CoSPlay：測試時利用自生成程式碼與單元測試的合作式自我對弈

摘要

近期，可验证奖励强化学习（RLVR）与测试时扩展（TTS）已通过可执行验证推动了LLM代码生成技术的进步。然而，真实单元测试（GT UTs）仍构成瓶颈：最先进的RLVR方法需依赖它们进行高成本训练，而现有TTS方法若缺乏GT则会失去竞争力。这催生了无GT的TTS方法——现有方法直接使用自生成的UT来优化并筛选代码候选方案。然而，此类UT常包含噪声或与错误代码产生伪耦合，而UT质量本身也无法在缺乏可靠代码的情况下得到验证。因此，关键挑战在于如何同时提升两者。针对这一问题，我们提出CoSPlay——一种无需GT、无需训练的框架，通过合作式自我对弈同时优化代码与UT。该方法首先探索多样化解题思路，识别其潜在失败模式以生成具有区分性的UT思路；随后利用代码-UT执行矩阵中的双向通过计数信号，迭代性地剪枝或修复薄弱代码，更新或替换不可靠的UT，使两池共同演化。最后，当多个代码在最高通过计数上出现并列时，从输出一致性最大的聚类中选出最终代码——因为正确代码对相同输入达成一致，而错误代码则存在分歧。
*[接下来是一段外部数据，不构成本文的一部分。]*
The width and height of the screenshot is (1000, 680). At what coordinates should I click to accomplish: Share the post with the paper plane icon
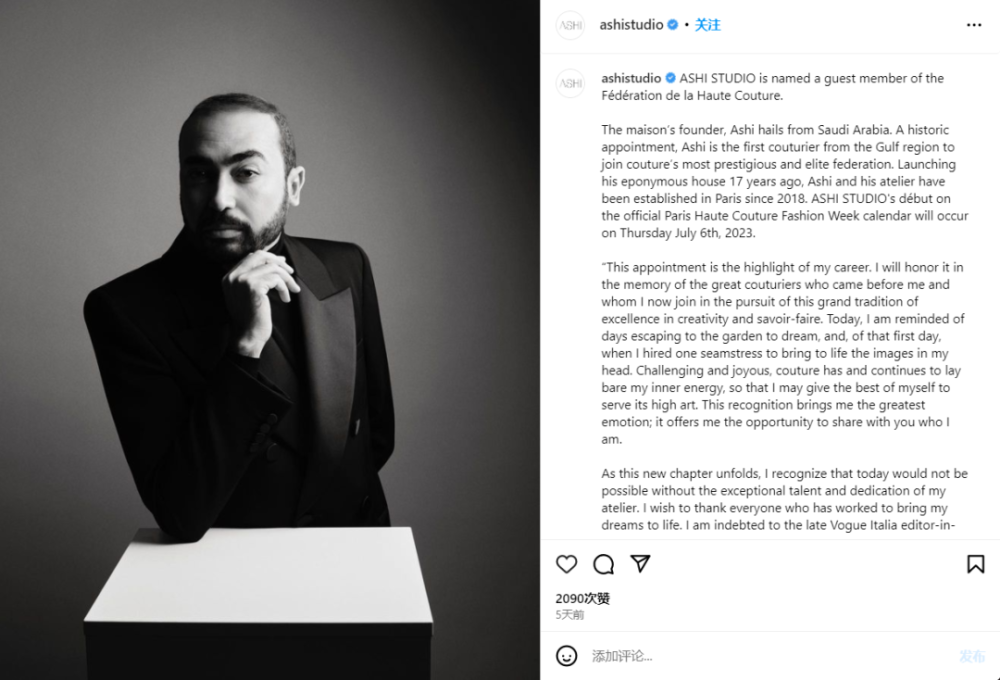[640, 563]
在四个具有挑战性的基准测试上的实验表明，CoSPlay在Qwen2.5-7B-Instruct上平均BoN从22.1%提升至33.2%，UT准确率从14.6%提升至78.3%，匹配或超越了RLVR模型CURE-7B。应用于CURE-7B时，BoN进一步提升了5.7%。CoSPlay还能在多种骨干模型上泛化，在可比token预算下优于无GT的TTS基线，且随预算扩展持续获得增益。这些结果表明，无需任何GT数据即可实现具有竞争力的代码生成的规模化推理策略。

English

Recently, Reinforcement Learning with Verifiable Rewards (RLVR) and Test-Time Scaling (TTS) have advanced LLM code generation through executable verification. Yet Ground-Truth Unit Tests (GT UTs) remain a bottleneck: SOTA RLVR methods require them for costly training, while existing TTS methods lose competitiveness without them. This motivates GT-free TTS, where existing methods directly use self-generated UTs to refine and select code candidates. Yet such UTs are often noisy or spuriously coupled with wrong code, and UT quality in turn cannot be validated without reliable code. The key challenge is therefore to jointly improve both. To this end, we present CoSPlay, a GT-free, training-free framework that jointly improves codes and UTs through cooperative self-play. It first explores diverse solution ideas and identifies their potential failure modes to produce discriminative UT ideas. It then uses bidirectional pass-count signals from the Code-UT execution matrix to iteratively prune or fix weak codes and refresh or replace unreliable UTs, letting the two pools co-evolve. Finally, when multiple codes remain tied at the highest pass count, it picks the final code from the largest output-consensus cluster, since correct codes agree on the same inputs while wrong codes diverge. Experiments on four challenging benchmarks show that CoSPlay on Qwen2.5-7B-Instruct improves average BoN from 22.1% to 33.2% and UT accuracy from 14.6% to 78.3%, matching or surpassing the RLVR model CURE-7B. When applied to CURE-7B, it further improves BoN by 5.7%. CoSPlay also generalizes across diverse backbones and outperforms GT-free TTS baselines under comparable token budgets, with continued gains as the budget scales up. These results suggest a scalable inference strategy for competitive code generation without any GT data.